We can then find the approximate areas of the three circles.  Cruz: 87.9 square cm; Trump: 17.5 square cm; Rubio: 16.6 square cm.  Senator Cruz appears to be cruising, with his image covering an area just over 5 times that of Trump's image and nearly 5 and 1/3 times that of Rubio's image.

But reality?   Look at the percentages of the votes received.

First of all, notice that 28%, 24% and 23% do not add up to 100%.  We are missing 25%.  How did that 25% vote (likely for other candidates)?  We don't know from this front page image. Also notice that 28%, 24% and 23% are not that far apart. Furthermore, Cruz did not win a simple majority (that is, more than 50% of the vote.) Numerically, this does not particularly look like a landslide.

Of the 75% of the votes represented by these three circles, Cruz earned 37% of those votes.  Trump and Rubio earned 32% and 31%, respectively (notice my 37, 32, and 31 sum to 100% of the 75 percentage points).

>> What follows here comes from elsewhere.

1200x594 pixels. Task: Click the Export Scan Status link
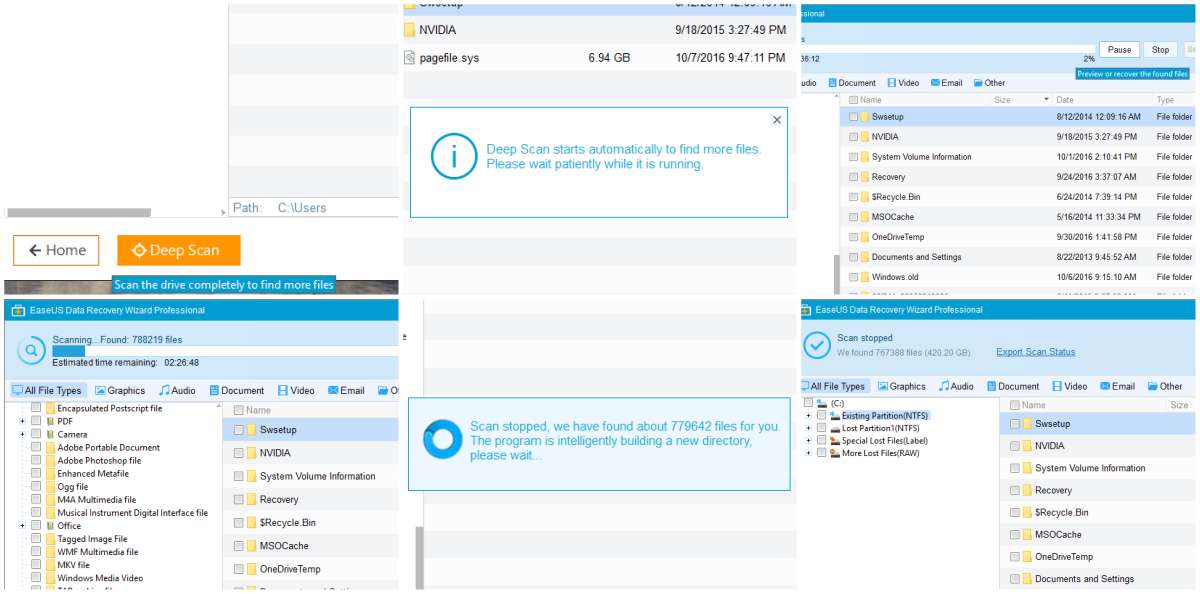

Cruz earned nowhere near 5 times the votes of Trump.   No landslide here, either.

So the newspaper was interested in having people believe, on some level (perhaps even unconsciously), that Cruz won by a wide margin.  Might that bias affect what the readers think or or what they might perceive their peers in Iowa think?  We can debate that until the cows come home.  But this visual image seems to misrepresent the success of Cruz: it was actually a pretty close election.

Your blog can take one of several routes.

1. Find something else that's mathematically misrepresented in the media.  Anything.  And explain why the data is misrepresented.  You'll need to show an image and complete an interpretation of what's incorrect and perhaps how the information should have been represented.

2.  Explain my geometry.  How did I construct the exact center of each circle?  (I did NOT just guess!)  Then how did I find the area of the circles?  Why did I use ratios of area and not ratios of radii?  How might the numbers have turned out it I had compared radii? Find those values and interpret.   Is the ratio of the radii the same as the ratio of the areas?